Personal information
- Full name: Kim Min-suk
- National team: South Korea
- Born: 3 February 1979 (age 47) Seoul, South Korea
- Height: 1.82 m (6 ft 0 in)
- Weight: 75 kg (165 lb)

Korean name
- Hangul: 김민석
- RR: Gim Minseok
- MR: Kim Minsŏk

Sport
- Sport: Swimming
- Strokes: Freestyle, backstroke
- Club: Hanjin Heavy Industries
- College team: Dong-a University

Medal record
Men's swimming
Representing South Korea
Swimming at the Asian Games
| Gold medal – first place | 2002 Busan | 50 m freestyle |
| Bronze medal – third place | 2002 Busan | 4×100 m freestyle |

= Kim Min-suk (swimmer) =

South Korean swimmer (born 1979)

Kim Min-suk (born 3 February 1979) is a retired South Korean swimmer, who specialized in sprint freestyle and backstroke events. He is a two-time Olympian (1996 and 2000), and a double medalist at the 2002 Asian Games in Busan.
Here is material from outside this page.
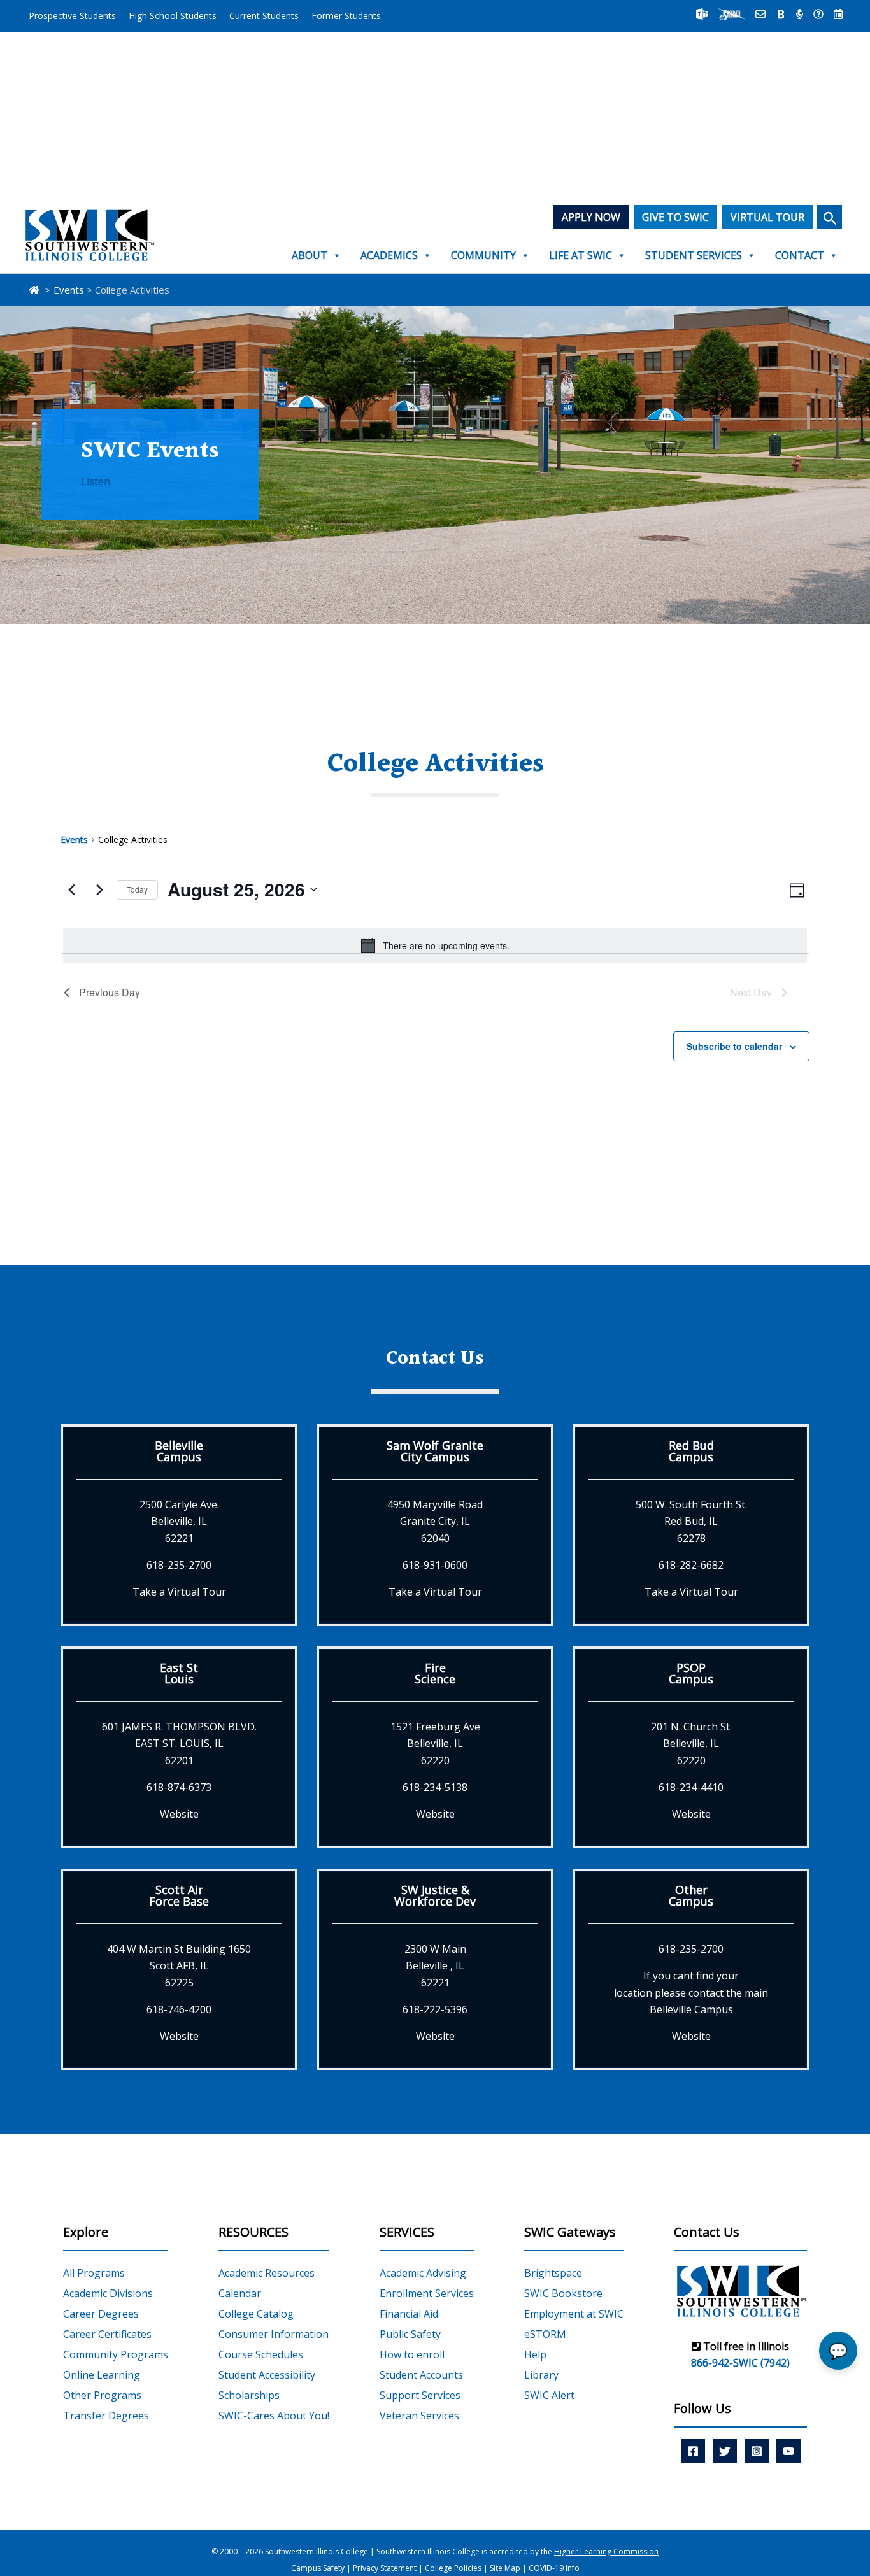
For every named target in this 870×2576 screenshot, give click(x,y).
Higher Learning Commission (606, 2551)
Kim made his official debut, as a 17-year-old, at the 1996 Summer Olympics in Atlanta. He failed to reach the top 16 final in the 100 m backstroke, finishing in thirty-ninth place with a time of 58.43. He also placed fifteenth as a member of the South Korean team in the 4×200 m freestyle relay (7:45.98), and seventeenth in the 4×100 m medley relay (3:50.84).

At the 2000 Summer Olympics in Sydney, Kim decided to experiment with the sprint freestyle, competing only in two swimming events. He posted FINA B-standards of 22.99 (50 m freestyle) and 51.14 (100 m freestyle) from the Dong-A Swimming Tournament in Ulsan. In the 100 m freestyle, Kim placed twenty-fourth on the morning's prelims. Swimming in heat six, he picked up a second spot by 0.21 of a second behind winner Peter Mankoč of Slovenia in a lifetime best of 50.49. Two days later, in the 50 m freestyle, Kim missed the semifinals by a small fraction of 0.02 seconds, finishing a tie with China's Jiang Chengji in a South Korean record of 22.82.

When his nation hosted the 2002 Asian Games in Busan, Kim won a total of two medals, one gold and one bronze. In the 50 m freestyle, Kim was delighted and overwhelmed by the home crowd, as he shared a gold medal with Uzbekistan's Ravil Nachaev in a matching time of 22.86, just 0.04 seconds outside his record from Sydney two years before. He also captured a bronze, along with his teammates Sung Min, Han Kyu-Chul, and Ko Yun-Ho, in the 4×100 m freestyle relay (3:23.58).